Répondre à cette question, c’est tout l’enjeu du programme Grapes of change ! Nous avons une première certitude. Pour changer les choses, l’implication de tous est nécessaire. Je parle évidemment de l’ensemble des acteurs de la filière qui doivent cesser de fermer les yeux par complaisance économique. Nous recevons nombre de témoignages nous disant « on sait mais on ne dira rien, on ne souhaite pas perdre notre travail / nos marchés ». Je parle aussi des hommes. En matière de VSS, 96 % des agresseurs sont des hommes. Si eux ne s’emparent pas du problème, en écoutant la parole des femmes et en remettant en cause leurs pratiques, alors, nos ambitions resteront lettre morte. Dans les messages régulièrement reçus sur le compte Instagram, nous lisons souvent "la parole des femmes doit se libérer encore plus" : ce serait donc encore aux victimes de faire le boulot... Dire "je vous soutiens", ce n’est plus suffisant en 2025.

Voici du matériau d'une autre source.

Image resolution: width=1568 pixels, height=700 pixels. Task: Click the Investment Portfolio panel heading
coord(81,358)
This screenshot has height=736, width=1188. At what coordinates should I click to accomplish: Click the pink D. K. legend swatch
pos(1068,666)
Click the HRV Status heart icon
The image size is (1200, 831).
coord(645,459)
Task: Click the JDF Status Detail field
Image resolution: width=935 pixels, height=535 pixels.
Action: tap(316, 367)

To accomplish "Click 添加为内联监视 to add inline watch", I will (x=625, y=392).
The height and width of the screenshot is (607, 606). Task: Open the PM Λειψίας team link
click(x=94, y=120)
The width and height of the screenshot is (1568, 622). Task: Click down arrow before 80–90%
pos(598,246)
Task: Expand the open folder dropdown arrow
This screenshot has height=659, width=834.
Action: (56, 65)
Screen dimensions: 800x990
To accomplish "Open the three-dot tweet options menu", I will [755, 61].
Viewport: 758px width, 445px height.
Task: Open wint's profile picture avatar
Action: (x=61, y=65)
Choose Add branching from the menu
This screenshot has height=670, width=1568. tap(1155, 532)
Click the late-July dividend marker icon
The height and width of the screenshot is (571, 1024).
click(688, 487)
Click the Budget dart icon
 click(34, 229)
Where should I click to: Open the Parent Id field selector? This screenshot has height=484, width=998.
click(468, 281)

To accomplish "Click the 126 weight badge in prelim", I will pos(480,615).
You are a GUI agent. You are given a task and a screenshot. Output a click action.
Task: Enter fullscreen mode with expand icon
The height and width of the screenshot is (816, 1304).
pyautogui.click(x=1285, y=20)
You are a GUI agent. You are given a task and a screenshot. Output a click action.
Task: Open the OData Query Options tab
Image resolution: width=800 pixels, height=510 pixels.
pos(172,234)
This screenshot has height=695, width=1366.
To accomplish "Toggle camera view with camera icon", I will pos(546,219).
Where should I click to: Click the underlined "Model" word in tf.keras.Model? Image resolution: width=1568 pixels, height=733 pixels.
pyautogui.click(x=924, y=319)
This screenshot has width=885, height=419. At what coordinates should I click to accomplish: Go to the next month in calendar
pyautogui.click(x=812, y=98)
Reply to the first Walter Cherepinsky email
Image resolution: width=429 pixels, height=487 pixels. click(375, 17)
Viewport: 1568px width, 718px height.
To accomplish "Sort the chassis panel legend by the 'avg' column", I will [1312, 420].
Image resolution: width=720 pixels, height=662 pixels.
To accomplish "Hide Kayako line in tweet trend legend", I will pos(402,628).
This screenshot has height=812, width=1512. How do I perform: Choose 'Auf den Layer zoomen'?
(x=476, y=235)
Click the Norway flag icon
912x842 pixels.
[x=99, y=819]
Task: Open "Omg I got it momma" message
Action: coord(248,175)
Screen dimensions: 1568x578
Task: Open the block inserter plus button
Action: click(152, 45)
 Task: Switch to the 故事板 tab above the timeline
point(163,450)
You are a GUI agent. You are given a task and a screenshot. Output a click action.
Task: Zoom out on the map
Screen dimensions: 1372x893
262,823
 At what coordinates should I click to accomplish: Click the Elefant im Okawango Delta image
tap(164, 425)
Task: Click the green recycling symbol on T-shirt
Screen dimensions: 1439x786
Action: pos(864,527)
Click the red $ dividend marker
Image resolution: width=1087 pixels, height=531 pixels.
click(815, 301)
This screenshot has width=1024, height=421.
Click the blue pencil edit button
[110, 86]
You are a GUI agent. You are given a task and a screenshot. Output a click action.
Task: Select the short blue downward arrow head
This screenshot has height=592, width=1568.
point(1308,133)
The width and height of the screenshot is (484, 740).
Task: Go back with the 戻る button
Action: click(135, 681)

Un nouveau dossier sur les VSS dans la filière vin a été publié dans Elle : est-ce le signe positif d’une libération de la parole ou le constat négatif que la situation ne change pas dans le secteur ?
Il faut d’abord saluer le courage des femmes qui ont parlé, et ce à visage découvert : en tant qu’association nous savons à quelle point cette prise de parole n’a absolument rien d’évident. Oui, c’est positif qu’elles "osent" enfin, et probablement que ce "courage" tient à la force du collectif. Témoigner ensemble, témoigner pour les autres… Savoir qu’on n’est pas seule et le faire savoir aux victimes, tout cela est essentiel. Pourtant, Elle a reçu tant de témoignages que les journalistes ont dû "sélectionner" ceux finalement publiés. Cela montre que la route à faire est encore longue…
Aurélie Degoul et Isabelle Perraud lors du lancement de Grapes of Change en juillet dernier à Rome. Photo : Paie Ton Pinard.
* : Aurélie Degoul relève aussi la présence dans le consortium d’« Asaja Mujeres, une association espagnole relativement jeune mais dont les actions ressemblent beaucoup à celles de Paye Ton Pinard. L’ONG Union of Hungarian Women Association a déjà beaucoup d’expérience dans la coopération internationale, avec les nations unies notamment, travaillant particulièrement sur la place et la reconnaissance des femmes en milieu rural. Impact hub est une ONG internationale qui agit pour identifier, par pays, les acteurs à mobiliser autour d’une cause, et ainsi donner du poids aux plaidoyers. Dans ce projet, pour le moment, leurs agences autrichiennes, grecques et italiennes sont engagées. Fundacja Digital Creators (Pologne) est notre partenaire digital, puisque le programme prévoit la création de nombreux outils (de formation notamment) numériques. Wizemann Space (Allemagne), est le soutien "évènementiel", avec une expertise marquée dans les collaborations transnationales sur des projets militants. »
Les logos des parties prenantes du programme européen.